*Task list*.
(1) In the post on Fister and BABIP, what BABIP does the writer say was likely Fister's normal one?
(2) Quote the post on Fister and BABIP word for word, everything from "The thing is" down to "guys a game.".

*Selected passage*.
►
And this is where I believe the entire blog-o-sphere goes off the rails.  BABIP has become the de facto "luck" factor.  Even the most astute analysts and best and brightest minds - (most WAAAAY smarter than I) have accepted so entirely the concept that EVERY pitcher is supposed to - (and will always) run a .300 BABIP.  It's simply not true.  I would argue that you look through the list of washed out MLB pitchers over the last 40 years and you'll see the vast majority of them ran BABIPs severely over the .300 level - and they did it steadily and repeatedly.
The thing is - all TTO analysis of pitchers is designed to completely ignore hits.  The ASSUMPTION is that hits are the purview of the defense - and skews in BABIP are luck or noise or anything BUT skill.
I said *BEFORE* the 2010 season that the problem with Fister was his H/9.  In AAA, when he was actually posting the numbers that GOT him his MLB job - that his Hits/9 were 1.5 HIGHER than *EVERY OTHER SP* at Tacoma. 
I think you're absolutely right - Fister has a "skill" that allows him to run 100 ISO's routinely.  He has a skill that allows him to walk only 2 guys a game. 
BUT ... the *price* for those skills is in "perpetually" running .350 BABIPs. 
Fister has a unique pitcher profile -- which SHOULDN'T play by normal analytical rules.  There aren't enough comps to comp him fairly.  He's Silva/Wang like statistically - but an utterly different pitcher in how he generates those stats.
So, in 2010, he comes up - with a top-flight defense - and throws 11 great starts.  And for those 11 starts runs a BABIP that is unsustainable - (.240 ish).  He gets off the DL and runs sky high BABIPs in his next 17 starts (.350 ish). 
The knee jerk analysis is - "good luck" - "bad luck".  MY analysis - (stated BEFORE he came up), is that .350 was his likely "normal" BABIP.  So, my analysis says - "good luck" - "normal luck".  The league figured out what he does.  And because of his unique game and size he CAN sustain a 100-120 ISO. 
But, since he hit AA, his hits/9 have CONSISTENTLY been about 1.5 hits more than his fellow starters.  The "normal" analysis of hitters says -- if his K-rate climbs and everything else stays the same, the pitcher "should" improve.  But, Fister isn't playing by normal rules.  I would argue that there is actually a linkage - that his BABIP increased for the same reasons that his K-rate increased.
◄
*Dataset records*.
►
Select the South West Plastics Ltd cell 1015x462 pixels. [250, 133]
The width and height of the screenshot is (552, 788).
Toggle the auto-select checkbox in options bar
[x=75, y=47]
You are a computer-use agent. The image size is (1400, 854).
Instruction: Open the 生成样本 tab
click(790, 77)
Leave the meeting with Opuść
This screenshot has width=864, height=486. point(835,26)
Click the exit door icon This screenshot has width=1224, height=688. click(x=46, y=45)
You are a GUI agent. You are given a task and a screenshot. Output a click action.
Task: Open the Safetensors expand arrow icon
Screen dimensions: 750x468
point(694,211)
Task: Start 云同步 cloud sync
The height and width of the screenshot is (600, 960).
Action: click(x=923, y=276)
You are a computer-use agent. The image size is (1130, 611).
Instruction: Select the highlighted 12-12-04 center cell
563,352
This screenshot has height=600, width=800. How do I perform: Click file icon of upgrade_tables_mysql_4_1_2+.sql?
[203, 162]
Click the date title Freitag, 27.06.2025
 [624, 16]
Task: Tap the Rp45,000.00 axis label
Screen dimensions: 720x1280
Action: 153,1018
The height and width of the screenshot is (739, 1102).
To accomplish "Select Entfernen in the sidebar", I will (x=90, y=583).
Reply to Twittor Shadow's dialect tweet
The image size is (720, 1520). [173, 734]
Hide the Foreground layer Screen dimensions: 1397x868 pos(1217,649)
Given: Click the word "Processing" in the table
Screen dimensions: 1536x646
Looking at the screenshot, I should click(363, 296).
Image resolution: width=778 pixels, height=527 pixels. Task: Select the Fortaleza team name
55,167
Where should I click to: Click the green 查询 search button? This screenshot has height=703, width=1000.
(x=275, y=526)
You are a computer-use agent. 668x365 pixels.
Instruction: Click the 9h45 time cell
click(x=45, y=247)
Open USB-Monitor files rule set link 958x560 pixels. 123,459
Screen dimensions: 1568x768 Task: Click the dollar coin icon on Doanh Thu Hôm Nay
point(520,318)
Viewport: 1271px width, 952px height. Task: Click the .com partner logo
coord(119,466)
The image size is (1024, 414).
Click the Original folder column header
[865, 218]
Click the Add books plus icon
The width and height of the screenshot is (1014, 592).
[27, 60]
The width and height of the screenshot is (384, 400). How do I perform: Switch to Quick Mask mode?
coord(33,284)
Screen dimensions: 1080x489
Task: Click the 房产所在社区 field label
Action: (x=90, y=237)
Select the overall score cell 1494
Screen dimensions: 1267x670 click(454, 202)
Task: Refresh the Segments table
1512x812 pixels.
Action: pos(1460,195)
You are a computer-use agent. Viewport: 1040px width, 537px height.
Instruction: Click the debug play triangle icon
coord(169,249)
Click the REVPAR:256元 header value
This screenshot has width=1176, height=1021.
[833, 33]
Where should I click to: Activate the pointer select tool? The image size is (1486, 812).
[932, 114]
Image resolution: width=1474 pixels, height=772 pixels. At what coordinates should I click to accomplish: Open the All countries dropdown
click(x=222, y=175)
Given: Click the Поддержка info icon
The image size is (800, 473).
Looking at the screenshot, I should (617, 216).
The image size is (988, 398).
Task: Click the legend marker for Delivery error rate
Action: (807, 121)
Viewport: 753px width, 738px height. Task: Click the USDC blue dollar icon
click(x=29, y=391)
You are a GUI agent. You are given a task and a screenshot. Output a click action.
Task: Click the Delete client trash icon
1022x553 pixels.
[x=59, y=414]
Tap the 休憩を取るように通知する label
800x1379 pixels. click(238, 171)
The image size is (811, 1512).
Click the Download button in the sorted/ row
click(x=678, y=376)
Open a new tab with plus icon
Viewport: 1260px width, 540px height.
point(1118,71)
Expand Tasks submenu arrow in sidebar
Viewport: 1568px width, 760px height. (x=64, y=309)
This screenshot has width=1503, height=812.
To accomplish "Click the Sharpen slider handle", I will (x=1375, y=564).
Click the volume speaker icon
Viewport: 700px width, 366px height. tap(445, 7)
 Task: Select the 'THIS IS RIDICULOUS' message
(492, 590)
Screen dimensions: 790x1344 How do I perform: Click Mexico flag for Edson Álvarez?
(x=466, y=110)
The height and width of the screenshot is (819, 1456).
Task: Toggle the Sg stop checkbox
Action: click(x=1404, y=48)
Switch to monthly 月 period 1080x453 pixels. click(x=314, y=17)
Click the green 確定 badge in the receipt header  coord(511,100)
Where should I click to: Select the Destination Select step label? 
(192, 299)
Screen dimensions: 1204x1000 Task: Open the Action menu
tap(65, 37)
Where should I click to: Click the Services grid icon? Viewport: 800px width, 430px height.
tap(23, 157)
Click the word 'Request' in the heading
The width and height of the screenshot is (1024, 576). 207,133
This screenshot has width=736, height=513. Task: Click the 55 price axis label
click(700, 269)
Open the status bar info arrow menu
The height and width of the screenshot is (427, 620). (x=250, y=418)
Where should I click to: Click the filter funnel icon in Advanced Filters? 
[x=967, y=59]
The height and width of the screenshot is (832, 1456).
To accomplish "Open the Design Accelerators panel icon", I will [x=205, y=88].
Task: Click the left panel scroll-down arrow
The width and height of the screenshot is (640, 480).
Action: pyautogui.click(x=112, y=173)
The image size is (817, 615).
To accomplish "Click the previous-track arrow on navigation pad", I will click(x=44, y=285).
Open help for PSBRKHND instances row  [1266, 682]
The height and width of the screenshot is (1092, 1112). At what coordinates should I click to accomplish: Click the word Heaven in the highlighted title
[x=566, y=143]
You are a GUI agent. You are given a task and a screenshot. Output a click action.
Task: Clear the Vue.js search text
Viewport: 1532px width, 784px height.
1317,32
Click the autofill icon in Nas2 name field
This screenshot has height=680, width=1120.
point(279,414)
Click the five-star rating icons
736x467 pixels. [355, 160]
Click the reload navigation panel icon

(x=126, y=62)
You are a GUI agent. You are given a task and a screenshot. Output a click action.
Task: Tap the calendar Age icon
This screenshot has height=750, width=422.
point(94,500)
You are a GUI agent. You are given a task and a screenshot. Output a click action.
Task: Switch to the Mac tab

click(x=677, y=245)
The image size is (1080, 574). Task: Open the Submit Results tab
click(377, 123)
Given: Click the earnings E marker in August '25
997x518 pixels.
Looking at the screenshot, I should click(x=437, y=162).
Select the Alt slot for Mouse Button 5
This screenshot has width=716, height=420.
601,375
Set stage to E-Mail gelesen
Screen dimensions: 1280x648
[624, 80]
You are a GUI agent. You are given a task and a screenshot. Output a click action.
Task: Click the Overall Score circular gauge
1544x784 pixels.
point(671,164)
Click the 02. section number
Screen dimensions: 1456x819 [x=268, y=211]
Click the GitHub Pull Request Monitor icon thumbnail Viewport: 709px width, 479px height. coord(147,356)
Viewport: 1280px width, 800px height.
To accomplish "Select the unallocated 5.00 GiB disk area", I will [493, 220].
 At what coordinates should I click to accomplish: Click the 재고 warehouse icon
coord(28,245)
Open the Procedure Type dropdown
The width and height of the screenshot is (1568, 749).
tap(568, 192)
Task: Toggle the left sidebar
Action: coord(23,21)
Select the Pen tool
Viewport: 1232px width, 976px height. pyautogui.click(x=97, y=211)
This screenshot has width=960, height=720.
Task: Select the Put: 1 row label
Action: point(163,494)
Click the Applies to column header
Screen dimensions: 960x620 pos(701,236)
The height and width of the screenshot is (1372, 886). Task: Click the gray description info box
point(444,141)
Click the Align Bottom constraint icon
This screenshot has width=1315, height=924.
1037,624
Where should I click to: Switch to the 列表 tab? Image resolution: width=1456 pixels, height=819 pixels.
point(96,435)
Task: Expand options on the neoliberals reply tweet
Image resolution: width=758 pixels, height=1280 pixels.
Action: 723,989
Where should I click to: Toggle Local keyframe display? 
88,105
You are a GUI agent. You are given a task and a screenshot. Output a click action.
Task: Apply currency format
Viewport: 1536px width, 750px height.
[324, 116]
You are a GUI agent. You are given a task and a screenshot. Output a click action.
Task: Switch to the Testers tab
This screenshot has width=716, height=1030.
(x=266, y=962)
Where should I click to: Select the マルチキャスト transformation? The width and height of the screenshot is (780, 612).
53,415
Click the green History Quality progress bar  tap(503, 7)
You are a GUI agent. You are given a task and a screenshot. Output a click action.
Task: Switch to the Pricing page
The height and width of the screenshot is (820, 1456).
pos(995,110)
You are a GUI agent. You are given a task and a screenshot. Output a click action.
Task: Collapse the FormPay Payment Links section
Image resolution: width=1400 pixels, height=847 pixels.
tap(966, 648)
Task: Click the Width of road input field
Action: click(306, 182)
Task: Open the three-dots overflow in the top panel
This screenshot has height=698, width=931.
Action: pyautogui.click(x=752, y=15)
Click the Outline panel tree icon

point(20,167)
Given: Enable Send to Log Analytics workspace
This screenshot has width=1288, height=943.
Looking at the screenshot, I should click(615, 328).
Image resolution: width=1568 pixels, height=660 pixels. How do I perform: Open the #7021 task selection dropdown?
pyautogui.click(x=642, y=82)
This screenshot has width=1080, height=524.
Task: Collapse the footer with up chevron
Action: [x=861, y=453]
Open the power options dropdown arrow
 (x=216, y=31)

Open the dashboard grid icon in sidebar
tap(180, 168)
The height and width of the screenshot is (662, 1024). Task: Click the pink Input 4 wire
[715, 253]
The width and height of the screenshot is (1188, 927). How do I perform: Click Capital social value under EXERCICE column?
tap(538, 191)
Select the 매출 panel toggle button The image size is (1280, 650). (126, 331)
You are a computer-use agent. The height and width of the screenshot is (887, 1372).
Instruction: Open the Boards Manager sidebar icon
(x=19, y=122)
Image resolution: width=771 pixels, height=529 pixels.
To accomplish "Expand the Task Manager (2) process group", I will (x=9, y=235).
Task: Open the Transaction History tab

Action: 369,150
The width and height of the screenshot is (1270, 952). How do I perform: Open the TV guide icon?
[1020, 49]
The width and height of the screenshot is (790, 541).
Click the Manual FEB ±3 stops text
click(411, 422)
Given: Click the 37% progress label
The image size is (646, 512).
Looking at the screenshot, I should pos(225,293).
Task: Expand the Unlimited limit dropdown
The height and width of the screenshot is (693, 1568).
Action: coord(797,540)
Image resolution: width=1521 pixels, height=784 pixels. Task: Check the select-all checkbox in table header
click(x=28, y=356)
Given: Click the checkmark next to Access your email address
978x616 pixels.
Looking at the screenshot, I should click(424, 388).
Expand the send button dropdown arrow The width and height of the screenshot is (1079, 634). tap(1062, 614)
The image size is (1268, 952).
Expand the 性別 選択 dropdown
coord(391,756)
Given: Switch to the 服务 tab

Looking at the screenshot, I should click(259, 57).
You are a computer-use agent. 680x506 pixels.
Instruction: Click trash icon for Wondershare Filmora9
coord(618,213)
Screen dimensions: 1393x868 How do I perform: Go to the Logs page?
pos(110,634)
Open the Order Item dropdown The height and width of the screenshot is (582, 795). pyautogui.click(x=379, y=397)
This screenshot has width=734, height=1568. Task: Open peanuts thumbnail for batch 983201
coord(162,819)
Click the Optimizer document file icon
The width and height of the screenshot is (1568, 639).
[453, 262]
◄
*Outputs*.
(1) About .350.

(2)
The thing is - all TTO analysis of pitchers is designed to completely ignore hits.  The ASSUMPTION is that hits are the purview of the defense - and skews in BABIP are luck or noise or anything BUT skill.
I said *BEFORE* the 2010 season that the problem with Fister was his H/9.  In AAA, when he was actually posting the numbers that GOT him his MLB job - that his Hits/9 were 1.5 HIGHER than *EVERY OTHER SP* at Tacoma. 
I think you're absolutely right - Fister has a "skill" that allows him to run 100 ISO's routinely.  He has a skill that allows him to walk only 2 guys a game.